* _AIM OF THE EXERCISE_
There is material below. Print exactly the lines starting at the line with "Viewport: 750px width, 645px height." and ending at the line with "Given: Click question", ends included, and no others.

=== Section Start ===

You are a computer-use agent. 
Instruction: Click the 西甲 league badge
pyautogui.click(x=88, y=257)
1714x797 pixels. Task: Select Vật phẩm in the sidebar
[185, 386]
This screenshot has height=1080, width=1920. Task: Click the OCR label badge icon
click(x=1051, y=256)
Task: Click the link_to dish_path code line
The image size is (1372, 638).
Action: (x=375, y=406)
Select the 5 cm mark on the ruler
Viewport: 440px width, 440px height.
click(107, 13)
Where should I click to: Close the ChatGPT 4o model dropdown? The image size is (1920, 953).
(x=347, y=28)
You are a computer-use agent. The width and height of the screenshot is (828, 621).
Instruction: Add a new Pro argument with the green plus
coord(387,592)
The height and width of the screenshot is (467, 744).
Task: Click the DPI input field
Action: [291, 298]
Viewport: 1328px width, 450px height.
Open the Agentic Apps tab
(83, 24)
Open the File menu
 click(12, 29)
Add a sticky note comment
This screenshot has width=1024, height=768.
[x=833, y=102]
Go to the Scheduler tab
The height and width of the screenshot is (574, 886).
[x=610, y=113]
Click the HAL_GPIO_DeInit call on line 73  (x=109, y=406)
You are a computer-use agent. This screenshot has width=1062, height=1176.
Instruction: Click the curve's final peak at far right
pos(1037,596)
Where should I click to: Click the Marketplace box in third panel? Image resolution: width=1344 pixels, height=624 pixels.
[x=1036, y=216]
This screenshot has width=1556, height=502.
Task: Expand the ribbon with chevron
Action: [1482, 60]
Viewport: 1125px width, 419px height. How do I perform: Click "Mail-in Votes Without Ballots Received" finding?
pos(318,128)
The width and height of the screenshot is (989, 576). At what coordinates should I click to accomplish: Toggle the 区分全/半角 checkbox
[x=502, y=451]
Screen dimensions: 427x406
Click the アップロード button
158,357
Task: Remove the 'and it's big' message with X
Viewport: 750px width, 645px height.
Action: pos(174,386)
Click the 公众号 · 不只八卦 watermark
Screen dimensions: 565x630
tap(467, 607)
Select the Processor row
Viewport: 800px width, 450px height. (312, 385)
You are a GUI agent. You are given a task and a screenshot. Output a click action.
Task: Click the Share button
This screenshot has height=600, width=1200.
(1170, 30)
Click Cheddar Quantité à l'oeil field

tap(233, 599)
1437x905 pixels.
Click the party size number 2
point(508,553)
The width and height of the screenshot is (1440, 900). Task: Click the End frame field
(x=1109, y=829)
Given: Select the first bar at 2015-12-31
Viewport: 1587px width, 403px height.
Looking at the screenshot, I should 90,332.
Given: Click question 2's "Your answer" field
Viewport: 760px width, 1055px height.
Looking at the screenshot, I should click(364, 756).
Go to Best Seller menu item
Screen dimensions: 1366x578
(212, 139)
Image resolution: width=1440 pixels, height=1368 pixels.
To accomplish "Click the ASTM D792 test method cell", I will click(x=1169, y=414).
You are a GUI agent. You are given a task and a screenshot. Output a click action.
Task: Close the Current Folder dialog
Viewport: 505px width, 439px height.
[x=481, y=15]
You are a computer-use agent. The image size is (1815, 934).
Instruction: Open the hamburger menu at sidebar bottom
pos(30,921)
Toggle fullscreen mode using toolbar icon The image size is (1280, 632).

=== Section End ===

* _EXERCISE ANSWER_
Viewport: 750px width, 645px height.
Action: pos(174,386)
Click the 公众号 · 不只八卦 watermark
Screen dimensions: 565x630
tap(467, 607)
Select the Processor row
Viewport: 800px width, 450px height. (312, 385)
You are a GUI agent. You are given a task and a screenshot. Output a click action.
Task: Click the Share button
This screenshot has height=600, width=1200.
(1170, 30)
Click Cheddar Quantité à l'oeil field

tap(233, 599)
1437x905 pixels.
Click the party size number 2
point(508,553)
The width and height of the screenshot is (1440, 900). Task: Click the End frame field
(x=1109, y=829)
Given: Select the first bar at 2015-12-31
Viewport: 1587px width, 403px height.
Looking at the screenshot, I should 90,332.
Given: Click question 2's "Your answer" field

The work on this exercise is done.